[Date Prev][Date Next][Thread Prev][Thread Next][Date Index][Thread Index]
Re: Traffic Selectors
Although I have to admit I get confused if I haven't read the text
about selectors within the last day or so, and text like:
"TSi specifies the source address of traffic forwarded from (or the
destination address of traffic forwarded to) the initiator of the
child-SA pair."
gives me a headache, I haven't proposed alternative text because once
I read it carefully it starts making sense to me again, and I can't
think of a better way to say it.
But at any rate, I think it is correct. Let's look at traffic
from Alice to Bob, where Alice has proposed 3 selectors for TSi and
2 selectors for TSr. For instance, address ranges {51*, 892*, and 44*}
for TSi and address ranges {99*, 12*} for TSr.
That would mean that for traffic from Alice to Bob, the source address
can be anything starting with 51, 892, or 44, and the destination can
be anything starting with 99 or 12.
It does NOT mean that the traffic selectors are paired, in the sense
that traffic has to be (Source=51*, Dest=99*) OR (Source=892*, dest=12*)...
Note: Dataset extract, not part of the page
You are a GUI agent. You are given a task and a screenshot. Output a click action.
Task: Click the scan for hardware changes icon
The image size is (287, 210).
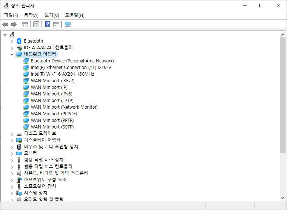[x=68, y=25]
If that were the case, you're right...there would need to be the same
number of selectors in TSi and TSr.
But the way it's specified, as long as the source on traffic
from Alice to Bob is included in ANY of the traffic selectors in TSi,
and the destination is included in ANY of the traffic selectors in TSr,
then it's legal.
Radia
From: "David Faucher" <dfaucher@lucent.com>
draft-ietf-ipsec-ikev2-03.txt:
Due to the fact that TS payloads allow multiple traffic
selectors and because each direction has its own payload,
it is possible to specify some very strange (and difficult
to interpret) traffic selectors. For instance, what does
it mean when TSi has 3 traffic selectors while TSr has 2.
I would guess that some implementations would have trouble
handling asymmetric traffic selectors?
Is there too much flexibility here? Does there need to
be some restrictions on what can be sent?
David